The rights group International People’s Tribunal on Human Rights and Justice in Indian-administered Kashmir (IPTK) too, based on its research conducted between 2006 and 2009 had documented 2700 unknown, unmarked, and mass graves, containing more than 2,943 bodies. Of these, 2373 were unidentified and unnamed graves. What is essential to note is that the IPTK research covered only 55 villages in just three (Bandipora, Baramulla and Kupwara) out of ten districts of Kashmir. The findings of the research were released in late 2009 in the document Buried Evidence. “If independent investigations were to be undertaken in all 10 districts, notes the IPTK, it is reasonable to assume that the 8,000+ enforced disappearances since 1989 would correlate with the number of bodies in unknown, unmarked, and mass graves.” The actual numbers might as well turn out to be more than what the various human rights groups have so far claimed.
Following the report of the SHRC, DNA profiling of the buried and their comparisons with the families of the disappeared has been one of the main demands of various groups, including the SHRC itself. What is also demanded is an end to the immunity the government has provided to the police and security forces under draconian laws like the Armed Forces Special Powers Act (AFSPA). Ahangar asked, “Is their no rule of law for the police, the security or the renegades? Yimai maaran… yimai karne verification? They are the ones who kill. Now, will they be asked to conduct verifications?”
The statement about truth and reconciliation is mere rhetoric in the face of solid evidence, said the Kashmir-based analyst. “Let the government clearly elaborate what process such a commission would entail. Is it going to be like the South African Truth and Reconciliation Commission where you acknowledge the wrong doings and forgive and forget about it? Or is there going to be a mechanism for a genuine delivery of justice? You cannot talk about reconciliation without bringing the perpetrators to book. But the possibilities of the latter happening are none.”

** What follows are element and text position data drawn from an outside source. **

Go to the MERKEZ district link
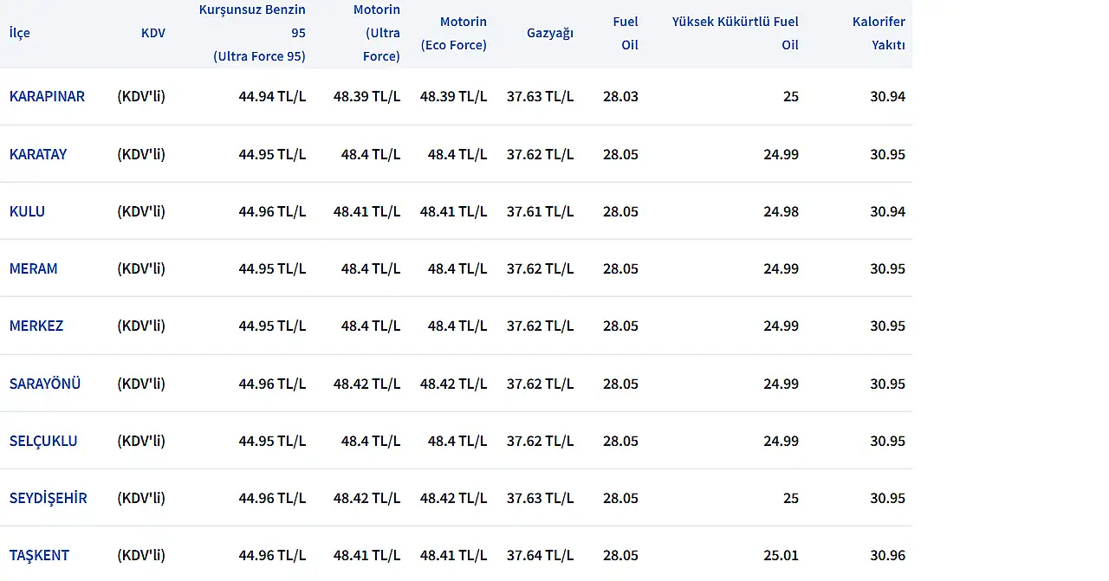 pos(36,326)

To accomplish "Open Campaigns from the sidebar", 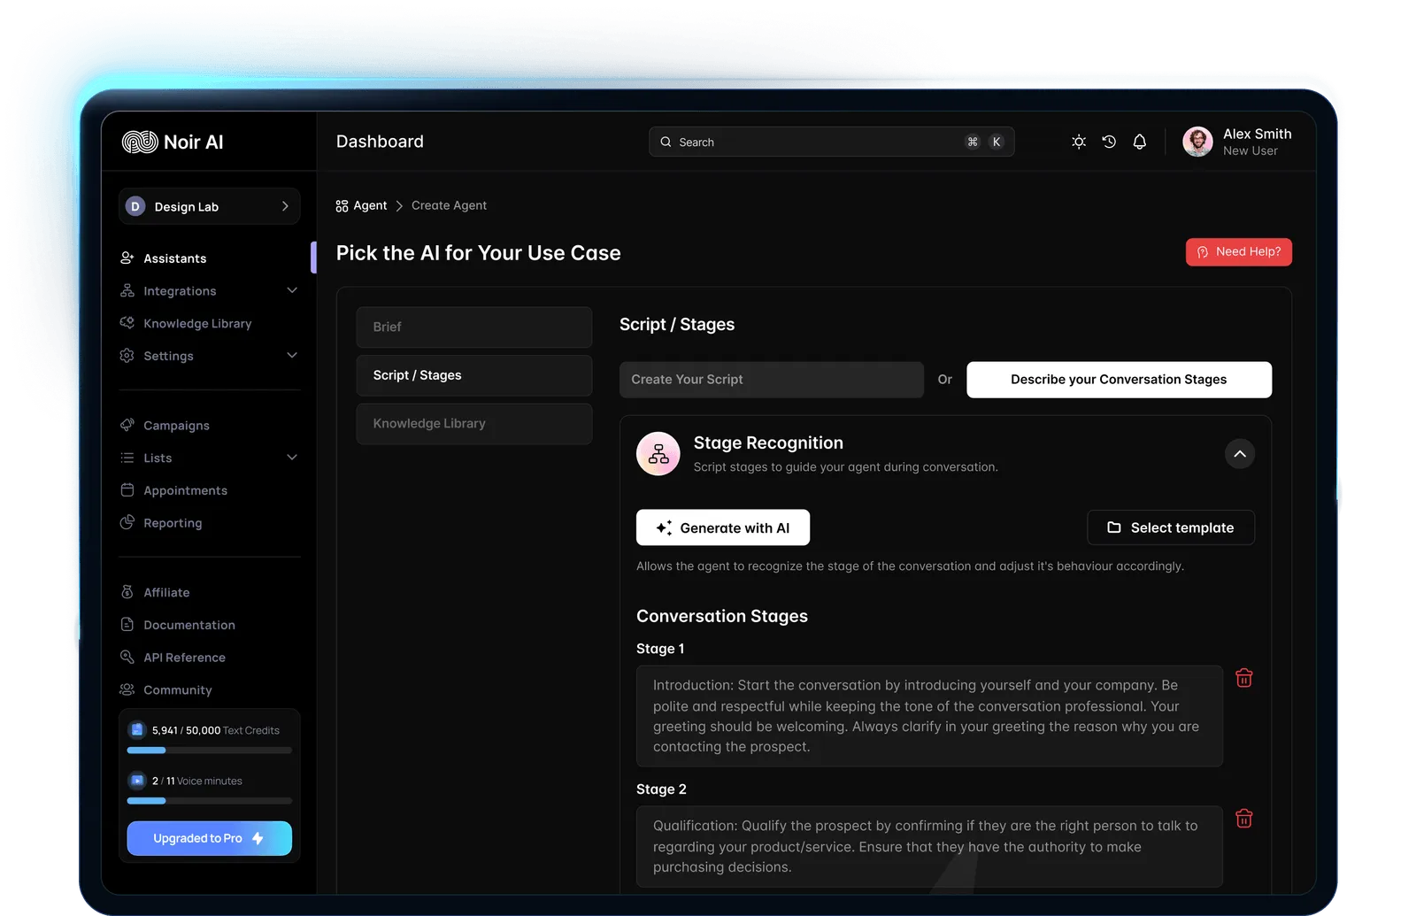I will [x=175, y=425].
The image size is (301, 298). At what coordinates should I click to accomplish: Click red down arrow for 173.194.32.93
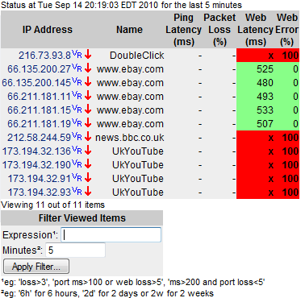pos(88,192)
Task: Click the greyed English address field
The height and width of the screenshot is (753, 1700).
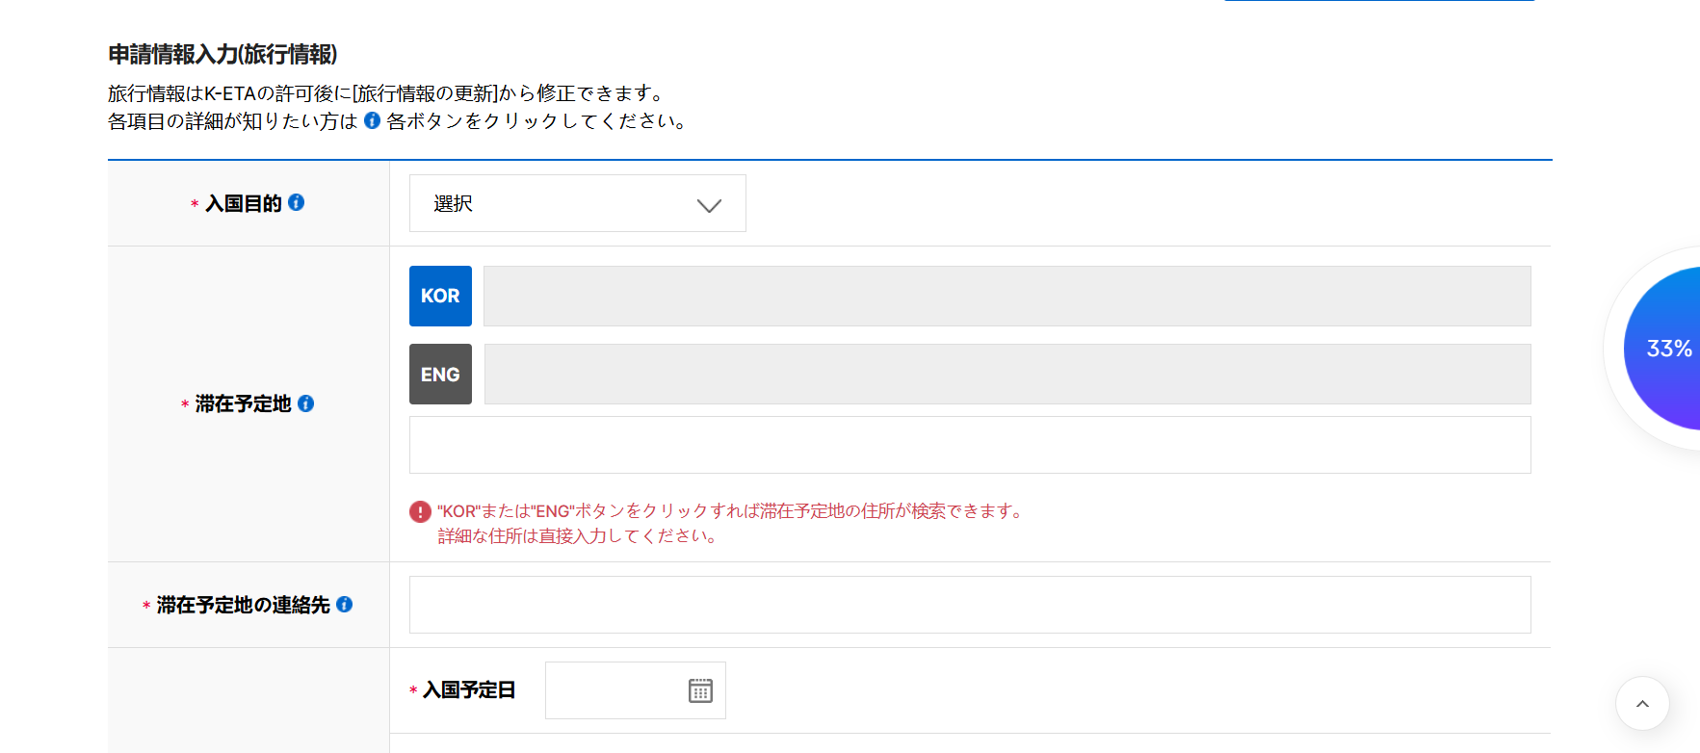Action: [1007, 374]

South Asia director at the Human Rights Watch Meenakshi Ganguly in a statement said, “If the government is serious about justice, it needs to get rid of AFSPA immediately.” There is no doubt that before any measures could be expected to make a difference in the lives of people in the valley, the security establishment in Kashmir needs to be reined in. But there seem to be no genuine reasons, even today, to believe that any such thing will happen. Above all, in such a scenario, who, if at all, will be entrusted with the job of justice delivery? A day after the news about the SHRC report was publicised in the media, the chief minister held a meeting to discuss “threadbare” the issue of mass graves. The meeting, expectedly, was attended by the top brass of the army, police, the Central Reserve Police Force and heads of other security agencies in Kashmir.
Nawaz Gul Qanungo is a Srinagar-based writer and independent journalist. He was formerly based in New Delhi with the financial daily Business Standard.